The podcast takes a deep dive on these questions and topics including election security, artificial intelligence, and the future of antibiotics. Host Gabrielle Sierra, CFR producer and editor, asks guests—including government officials, scientists, military leaders, and CFR fellows—to paint a narrative about these real-life issues and illustrate their effect on lives at home.

“CFR has long provided resources to understand foreign policy through informed analysis and explainers. This new podcast will equip non-experts and experts alike with a better grasp of global issues and why they are relevant to them,” says CFR President Richard N. Haass.

Upcoming guests of the podcast will include Megan J. Smith, former U.S. chief technology officer; Lieutenant General David D. Thompson, vice commander of Air Force Space Command; and Richard K. Betts, Arnold A. Saltzman professor of war and peace studies at Columbia University and an adjunct fellow at CFR.

“The sheer amount of news about global issues can sometimes be overwhelming.

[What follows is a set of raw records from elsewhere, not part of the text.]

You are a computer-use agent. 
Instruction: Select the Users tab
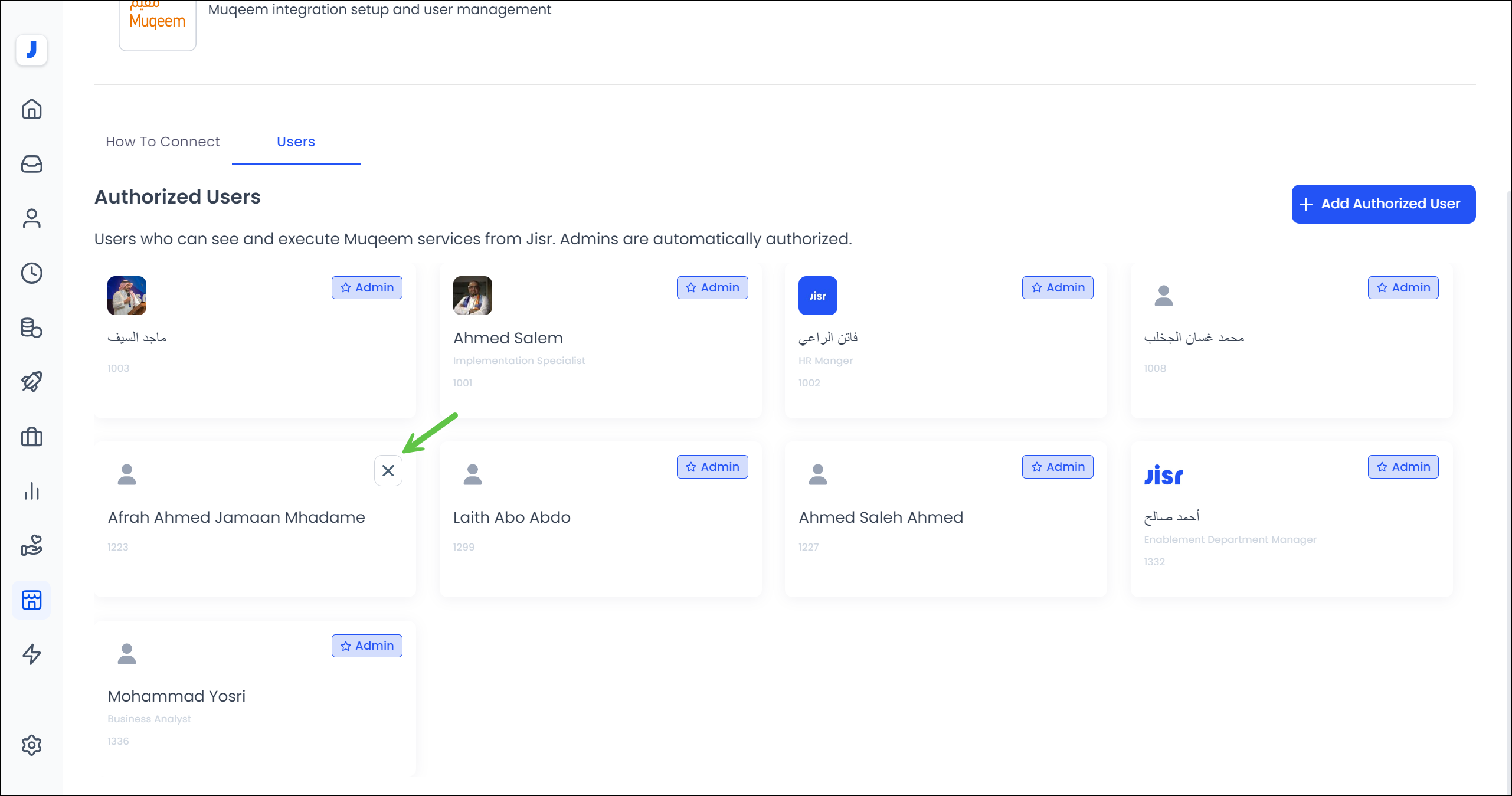pyautogui.click(x=296, y=142)
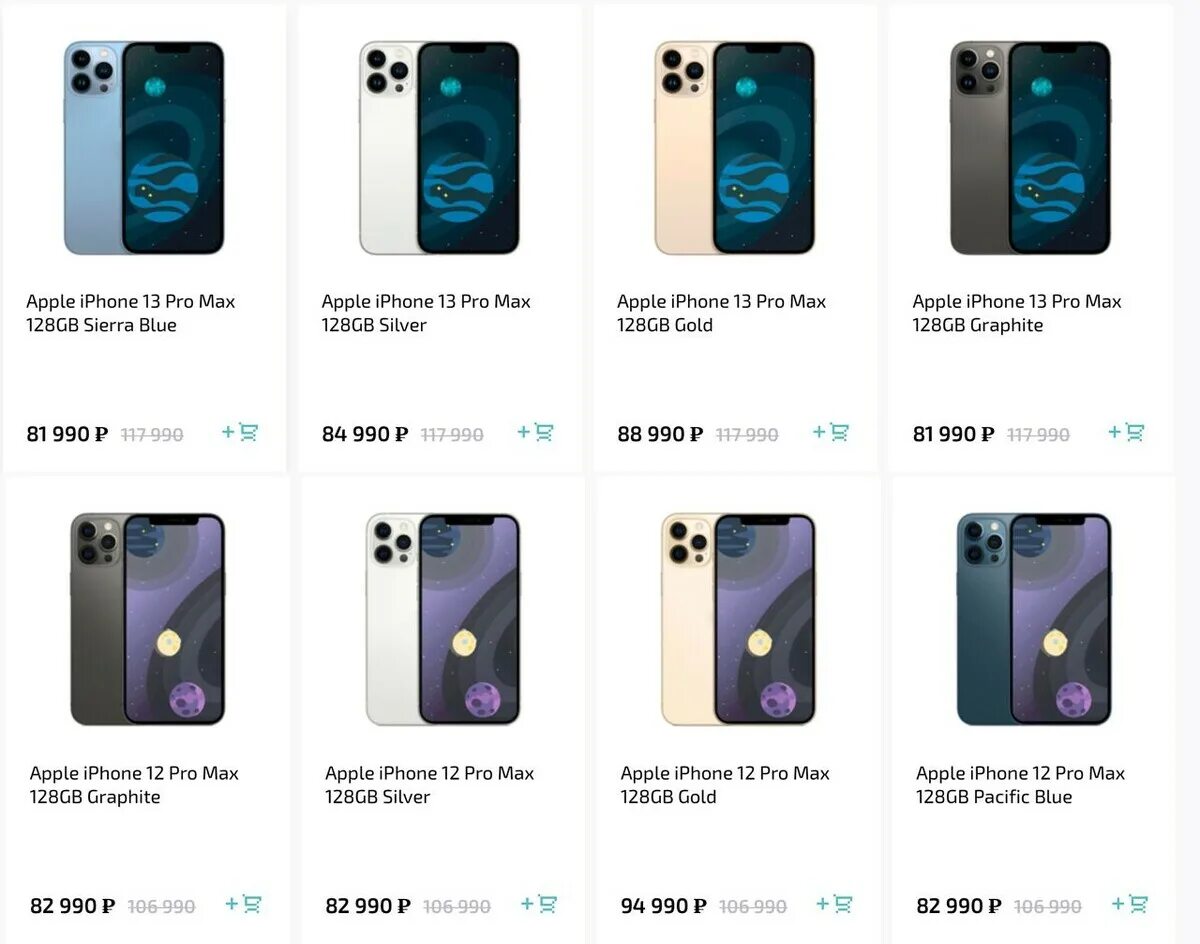View Silver iPhone 12 Pro Max image
Viewport: 1200px width, 944px height.
(x=443, y=619)
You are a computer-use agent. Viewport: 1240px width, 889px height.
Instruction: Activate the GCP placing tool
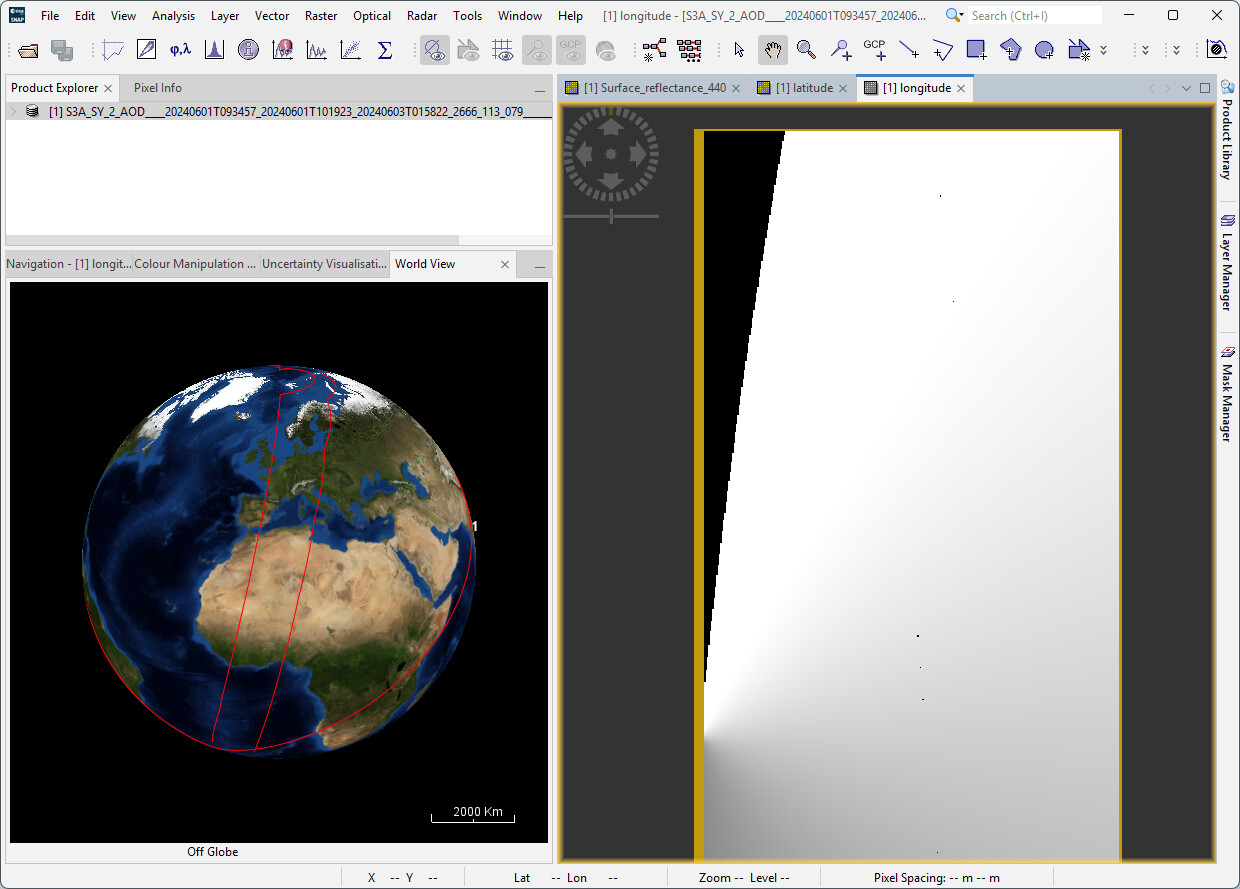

Why It Matters brings these stories straight to the listener in an accessible way,” says Sierra.

Subscribe to Why It Matters wherever you listen to podcasts, including Apple Podcasts, Google Podcasts, Spotify, and Stitcher, and be sure to rate and review. A new episode of Why It Matters is released every other Wednesday.

Why It Matters joins CFR’s other podcast offerings that include The President's Inbox, an examination of the most critical foreign policy concerns facing the United States, and The World Next Week, a preview of world events in the week ahead.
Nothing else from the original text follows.